The Way Forward:
A Trinity Center Update from Executive Director, Penn Perry
Well, here we are. All my years out on this island, and as many storms as Trinity Center has survived, we have finally taken a big hit. Hurricane Florence brought plenty of devastation wherever it went, and eastern North Carolina bore the brunt of the storm. Honestly, I bristle every time I hear a newscaster talk about it coming ashore in Wilmington as a Category 1 storm. That storm slowed to a crawl and sat off our coastline for almost seventy-two hours, lashing this island with 100 mph winds off and on the whole time. Trinity Center was right in the northeast quadrant, where the storm was fiercest, and our property definitely looks the worse for wear.
My family and I evacuated inland, and it was several days before I was able to get back to Trinity Center, even with an Essential Personnel Disaster Pass.
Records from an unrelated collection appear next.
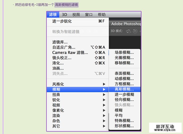Screen dimensions: 183x134
Task: Open the 3D menu in menu bar
Action: 64,15
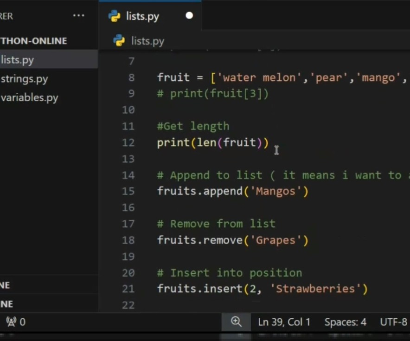Select strings.py in the Explorer sidebar
Image resolution: width=410 pixels, height=341 pixels.
pyautogui.click(x=25, y=78)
When I arrived, I crawled around property, took loads of pictures, saw plenty of visible damage, and thought that overall maybe it was not as bad as I had feared in my worst imaginings.
Then we filed our claim with our commercial property insurer. The claims adjuster has now come and gone, spending over two days here documenting damage. He and his team brought drones, infrared detectors, and moisture indicators. They meticulously documented damage all over our sixty-two acres. What they found was that the damage was far worse than I initially thought. Water had seeped into many of our buildings, through roofs, windows, and gables. There was water damage everywhere. Damage was extensive enough that our property insurer called in the “Large Loss” team. Construction specialists from Large Loss have arrived and have been working steadily to complete our claim. They have made clear the scale and scope of our loss. We are currently waiting to find out how much we will receive from three separate claims: commercial property, wind/hail, and flood.
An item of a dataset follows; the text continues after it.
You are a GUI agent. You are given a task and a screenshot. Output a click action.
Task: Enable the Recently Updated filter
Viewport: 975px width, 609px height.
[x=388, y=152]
And then the trucks rolled in. Our commercial property insurer called in a catastrophe team to manage the drying out process. It was surreal. On the one hand, I was relieved to know that experienced and professional help had arrived. On the other hand, I still had trouble accepting that we needed such help. The catastrophe team has stayed, tarping holes in roofs, deploying industrial strength dehumidifiers, and water-mapping our property. They will be in charge of the demolition/mold mitigation necessary around property, and they are already hard at work.
This entire time my staff has been cleaning, raking, piling, sawing, stacking, uncovering, and piling some more. They have worked so very hard, without complaint, doing everything they could to get us back in shape. We have had two volunteer days already, with so many friends helping us both days. Now we wait. We need our Large Loss adjuster to give us the go-ahead to begin demolition and construction. Main Dining, Pelican House, the Centrum, our dorms, and our Beach House all need some serious TLC. Other parts of property need work too. We are hoping to start very soon. We are hoping it will all be covered by insurance; in fact, we are hoping to emerge on the other side of this storm in better shape than ever.
What we need, honestly, are prayers and donations. All prayers always appreciated. Donations are so important right now. They will help pay my staff until the insurance money trickles in, until groups can return to property. It will literally keep the lights on at Trinity Center.
It’s so easy to donate now, just click here to get to our giving page. Donate to the Annual Fund, and in the comments section note that it is for “Hurricane Florence Relief.” You can make one-time or recurring donations. And hey, now that the mail is running again on the island, you can even mail us a check
I know in my head that we were fortunate. I know in my head that so many have suffered worse losses from the hurricane, some of them my own staff. In my heart, however, I feel the losses that Florence inflicted keenly and deeply. My beloved Trinity Center, our beloved Trinity Center, needs help from all of us.